The 401(k) or 403(b) (which works the same way) is another investment vehicle to help you get safely to retirement. The contribution limits are higher: currently (2008) $15,500 for anyone under 50, which should be plenty for most people. They're offered through your workplace (the 403(b) is for people working with nonprofit agencies), and you usually have to go to your Human Resources person to get the info, unless you still have the packet they gave you when you joined the company, which most people (being ignorant of its importance) promptly toss aside. Once again, there are two flavors: the regular 401(k), and the Roth 401(k). These work just like the two types of IRAs above. For most people, I feel that the Roth 401(k) makes more sense (see reasons for IRAs, above). They're not yet widely available, however (The Roth 401k was just introduced in 2006), and if you're stuck with just the plain old 401k, use it anyway. Many employers have a really nice policy of matching the funds you contribute to your 401k, which is basically like getting an immediate and guaranteed return on your investment. If your employer offers this, definitely take advantage of this while it lasts, to the extent that you can. If you don't get a company match, I would probably fund a Roth IRA before a 401(k), since you'll have a wider choice of investments available (with a company plan, you're usually limited to what they offer).
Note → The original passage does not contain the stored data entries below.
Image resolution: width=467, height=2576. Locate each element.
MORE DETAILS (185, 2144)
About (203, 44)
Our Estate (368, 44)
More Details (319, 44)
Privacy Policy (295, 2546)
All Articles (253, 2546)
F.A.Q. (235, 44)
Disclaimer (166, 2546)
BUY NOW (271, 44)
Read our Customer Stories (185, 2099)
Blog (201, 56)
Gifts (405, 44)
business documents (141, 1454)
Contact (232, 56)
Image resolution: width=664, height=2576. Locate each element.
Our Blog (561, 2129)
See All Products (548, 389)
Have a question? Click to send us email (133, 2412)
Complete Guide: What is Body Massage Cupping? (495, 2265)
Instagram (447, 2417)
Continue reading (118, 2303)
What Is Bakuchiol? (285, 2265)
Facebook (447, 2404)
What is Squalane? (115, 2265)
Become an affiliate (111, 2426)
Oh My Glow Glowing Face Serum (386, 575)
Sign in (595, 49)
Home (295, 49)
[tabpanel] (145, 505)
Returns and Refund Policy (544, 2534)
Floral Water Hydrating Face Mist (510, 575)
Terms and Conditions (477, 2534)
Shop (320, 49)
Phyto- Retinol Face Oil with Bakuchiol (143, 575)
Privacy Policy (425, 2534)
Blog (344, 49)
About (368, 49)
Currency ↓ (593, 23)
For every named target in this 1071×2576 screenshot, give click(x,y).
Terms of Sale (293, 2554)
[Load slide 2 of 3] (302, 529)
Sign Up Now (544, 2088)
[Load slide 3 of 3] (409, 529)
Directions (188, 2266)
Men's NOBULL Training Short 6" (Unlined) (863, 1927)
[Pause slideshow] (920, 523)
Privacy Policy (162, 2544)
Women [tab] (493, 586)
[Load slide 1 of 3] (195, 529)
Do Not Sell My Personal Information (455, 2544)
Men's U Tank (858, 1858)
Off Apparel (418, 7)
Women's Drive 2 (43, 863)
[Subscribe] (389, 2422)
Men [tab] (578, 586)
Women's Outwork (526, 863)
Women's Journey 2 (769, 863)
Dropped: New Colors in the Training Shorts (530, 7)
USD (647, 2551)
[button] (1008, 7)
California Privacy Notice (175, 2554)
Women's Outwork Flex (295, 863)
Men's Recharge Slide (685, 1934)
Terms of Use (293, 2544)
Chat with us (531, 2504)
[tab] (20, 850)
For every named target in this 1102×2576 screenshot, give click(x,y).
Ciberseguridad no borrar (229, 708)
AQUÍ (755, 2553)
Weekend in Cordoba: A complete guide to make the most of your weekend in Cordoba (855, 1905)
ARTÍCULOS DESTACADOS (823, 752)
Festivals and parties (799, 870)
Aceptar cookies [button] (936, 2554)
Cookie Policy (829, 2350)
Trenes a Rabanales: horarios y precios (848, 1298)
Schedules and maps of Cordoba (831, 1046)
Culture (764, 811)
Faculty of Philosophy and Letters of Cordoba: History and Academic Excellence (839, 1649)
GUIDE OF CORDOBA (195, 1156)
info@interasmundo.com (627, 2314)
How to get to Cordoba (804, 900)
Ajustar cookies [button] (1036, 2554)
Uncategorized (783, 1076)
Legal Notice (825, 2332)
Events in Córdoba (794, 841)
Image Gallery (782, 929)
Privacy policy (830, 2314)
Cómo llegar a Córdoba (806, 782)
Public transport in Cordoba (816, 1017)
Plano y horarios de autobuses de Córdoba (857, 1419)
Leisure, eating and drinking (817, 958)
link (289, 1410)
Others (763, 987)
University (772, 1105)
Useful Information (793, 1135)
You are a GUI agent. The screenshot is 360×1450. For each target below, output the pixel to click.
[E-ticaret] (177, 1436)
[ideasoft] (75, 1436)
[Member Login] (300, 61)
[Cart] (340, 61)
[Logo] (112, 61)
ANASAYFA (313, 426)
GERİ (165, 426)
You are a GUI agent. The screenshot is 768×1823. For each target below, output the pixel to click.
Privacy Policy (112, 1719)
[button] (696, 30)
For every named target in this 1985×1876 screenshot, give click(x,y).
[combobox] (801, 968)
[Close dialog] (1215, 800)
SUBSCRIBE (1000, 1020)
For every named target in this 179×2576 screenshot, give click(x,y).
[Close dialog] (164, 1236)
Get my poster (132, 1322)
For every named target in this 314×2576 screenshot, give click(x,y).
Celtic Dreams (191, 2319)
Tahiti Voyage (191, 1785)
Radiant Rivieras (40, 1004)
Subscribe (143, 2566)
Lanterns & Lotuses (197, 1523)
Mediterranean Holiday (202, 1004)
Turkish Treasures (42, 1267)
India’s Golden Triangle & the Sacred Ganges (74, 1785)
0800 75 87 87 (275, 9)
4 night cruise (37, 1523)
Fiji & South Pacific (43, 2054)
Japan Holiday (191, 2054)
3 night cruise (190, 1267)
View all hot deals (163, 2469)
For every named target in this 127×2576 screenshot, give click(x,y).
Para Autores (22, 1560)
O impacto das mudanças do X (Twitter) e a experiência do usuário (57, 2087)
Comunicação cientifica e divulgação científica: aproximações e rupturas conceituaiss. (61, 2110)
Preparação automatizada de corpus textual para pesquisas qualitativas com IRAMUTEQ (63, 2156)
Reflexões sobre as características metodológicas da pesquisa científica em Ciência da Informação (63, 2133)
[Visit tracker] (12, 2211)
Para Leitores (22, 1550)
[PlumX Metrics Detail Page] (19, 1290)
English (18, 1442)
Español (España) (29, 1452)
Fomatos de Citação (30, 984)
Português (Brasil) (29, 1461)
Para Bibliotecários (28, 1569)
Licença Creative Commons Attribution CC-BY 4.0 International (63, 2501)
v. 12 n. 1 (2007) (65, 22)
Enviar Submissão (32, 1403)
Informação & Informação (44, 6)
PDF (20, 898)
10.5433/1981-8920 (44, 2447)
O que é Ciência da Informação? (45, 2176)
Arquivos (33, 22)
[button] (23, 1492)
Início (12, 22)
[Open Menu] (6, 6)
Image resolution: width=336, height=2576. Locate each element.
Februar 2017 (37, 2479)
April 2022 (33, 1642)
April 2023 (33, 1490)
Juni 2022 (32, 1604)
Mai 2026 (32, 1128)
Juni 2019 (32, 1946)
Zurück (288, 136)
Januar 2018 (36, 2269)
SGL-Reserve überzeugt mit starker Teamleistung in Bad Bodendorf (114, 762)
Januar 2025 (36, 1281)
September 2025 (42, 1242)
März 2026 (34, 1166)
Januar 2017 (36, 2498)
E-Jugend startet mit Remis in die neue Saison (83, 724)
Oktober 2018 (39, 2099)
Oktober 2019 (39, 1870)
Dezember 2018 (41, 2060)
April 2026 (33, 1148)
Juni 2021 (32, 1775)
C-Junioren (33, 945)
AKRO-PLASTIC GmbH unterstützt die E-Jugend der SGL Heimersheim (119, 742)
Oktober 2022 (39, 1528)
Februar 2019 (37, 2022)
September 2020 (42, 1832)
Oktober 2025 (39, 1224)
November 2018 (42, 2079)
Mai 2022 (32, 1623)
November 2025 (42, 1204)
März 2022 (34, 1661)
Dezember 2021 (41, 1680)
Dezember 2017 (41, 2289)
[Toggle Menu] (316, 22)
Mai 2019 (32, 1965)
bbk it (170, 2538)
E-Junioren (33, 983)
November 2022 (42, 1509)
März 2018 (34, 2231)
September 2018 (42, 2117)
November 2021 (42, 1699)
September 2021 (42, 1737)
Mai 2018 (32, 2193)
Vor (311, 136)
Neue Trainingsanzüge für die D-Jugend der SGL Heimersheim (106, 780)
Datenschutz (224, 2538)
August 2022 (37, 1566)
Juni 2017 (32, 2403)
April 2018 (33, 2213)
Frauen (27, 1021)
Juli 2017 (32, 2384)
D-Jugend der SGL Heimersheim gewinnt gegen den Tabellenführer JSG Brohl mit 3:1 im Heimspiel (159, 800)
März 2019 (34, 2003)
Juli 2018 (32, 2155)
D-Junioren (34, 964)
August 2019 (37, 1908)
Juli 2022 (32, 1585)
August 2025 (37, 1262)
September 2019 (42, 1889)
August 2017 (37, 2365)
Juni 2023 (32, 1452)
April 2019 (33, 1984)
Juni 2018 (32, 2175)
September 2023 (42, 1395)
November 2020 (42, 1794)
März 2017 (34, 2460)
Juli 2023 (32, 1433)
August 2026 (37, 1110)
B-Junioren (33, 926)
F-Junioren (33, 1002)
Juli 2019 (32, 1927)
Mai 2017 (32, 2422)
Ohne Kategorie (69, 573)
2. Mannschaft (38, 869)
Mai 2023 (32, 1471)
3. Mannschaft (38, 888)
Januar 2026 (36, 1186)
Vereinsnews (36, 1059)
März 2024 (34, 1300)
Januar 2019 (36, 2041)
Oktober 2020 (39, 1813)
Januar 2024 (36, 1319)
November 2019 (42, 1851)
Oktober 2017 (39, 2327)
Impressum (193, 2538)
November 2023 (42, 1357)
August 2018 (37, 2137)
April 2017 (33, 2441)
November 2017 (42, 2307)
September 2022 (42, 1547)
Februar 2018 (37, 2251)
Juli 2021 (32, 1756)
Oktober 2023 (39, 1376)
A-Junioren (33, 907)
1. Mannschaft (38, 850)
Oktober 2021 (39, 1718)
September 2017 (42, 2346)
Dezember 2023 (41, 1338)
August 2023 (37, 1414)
There are a few other types of tax-sheltering investment vehicles, including SEP IRAs, KEOGHs, SIMPLE IRAs, and a few others, primarily for self-employed individuals or those working with small companies. Look into these if that's the case for you. They work pretty much like traditional IRAs, but with higher contribution limits.

While we're on the subject, there's also something called a Coverdell Education Savings Account (or ESA), formerly called the Education IRA. This and the 529 plan are ways to tax-shelter money intended for your kids' college expenses (the Coverdell can be used for primary and secondary school expenses as well). What I'll say about these here is that most people shouldn't be putting money aside for their children's college expenses until after they've fully funded their retirement accounts. Far too many parents end up crippling their own retirement for the sake of their kids, who really don't need the money that much anyway (more money saved for the kids translates into less money available in the form of grants, etc). Also, if you're using a Roth IRA or 401(k), you can take out your contributions at any time, remember? If you're going to pay for their college experience, it's better to use your retirement funds (which are not included in the government's financial need calculations) than a specific fund set aside for them (which are). Besides, you kids won't be economically crippled if they go to a public university, which is a far better (and more affordable) option than an institution with overpriced ivy-covered buildings anyway.

Take the time to plan for your child's future.